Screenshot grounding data
──────

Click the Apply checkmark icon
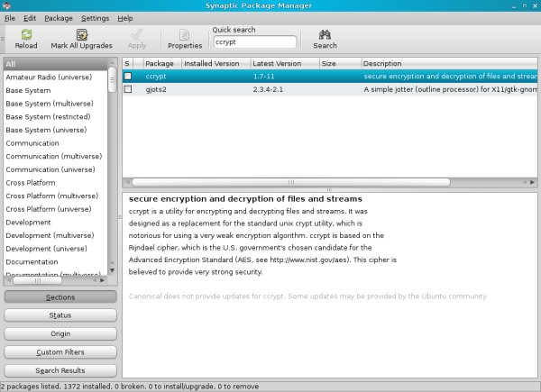Screen dimensions: 541x392 tap(137, 34)
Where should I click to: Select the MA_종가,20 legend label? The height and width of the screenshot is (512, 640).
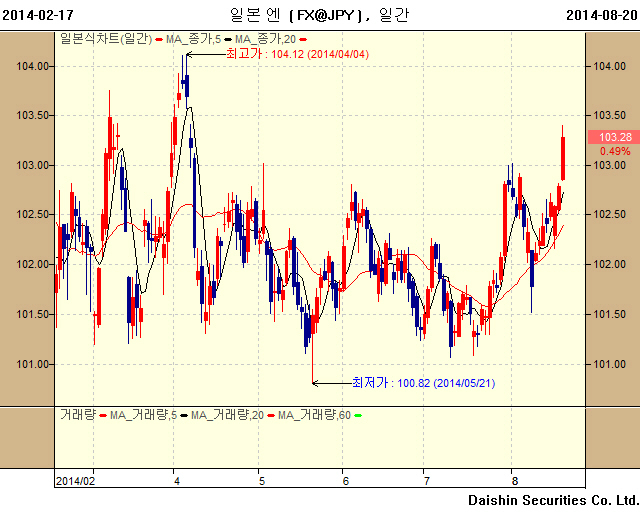coord(265,38)
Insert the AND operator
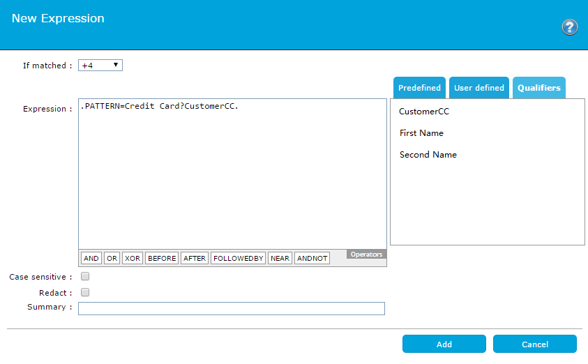Image resolution: width=588 pixels, height=364 pixels. pyautogui.click(x=91, y=258)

──────

Exercise aim: Your task is to restate word for word the lines from the one containing "Where should I" through the last line of the data, both ends included, with no pictures.

Expected answer:
Where should I click to: Select the MA_종가,20 legend label? The height and width of the screenshot is (512, 640).
coord(265,38)
Insert the AND operator
Image resolution: width=588 pixels, height=364 pixels. pyautogui.click(x=91, y=258)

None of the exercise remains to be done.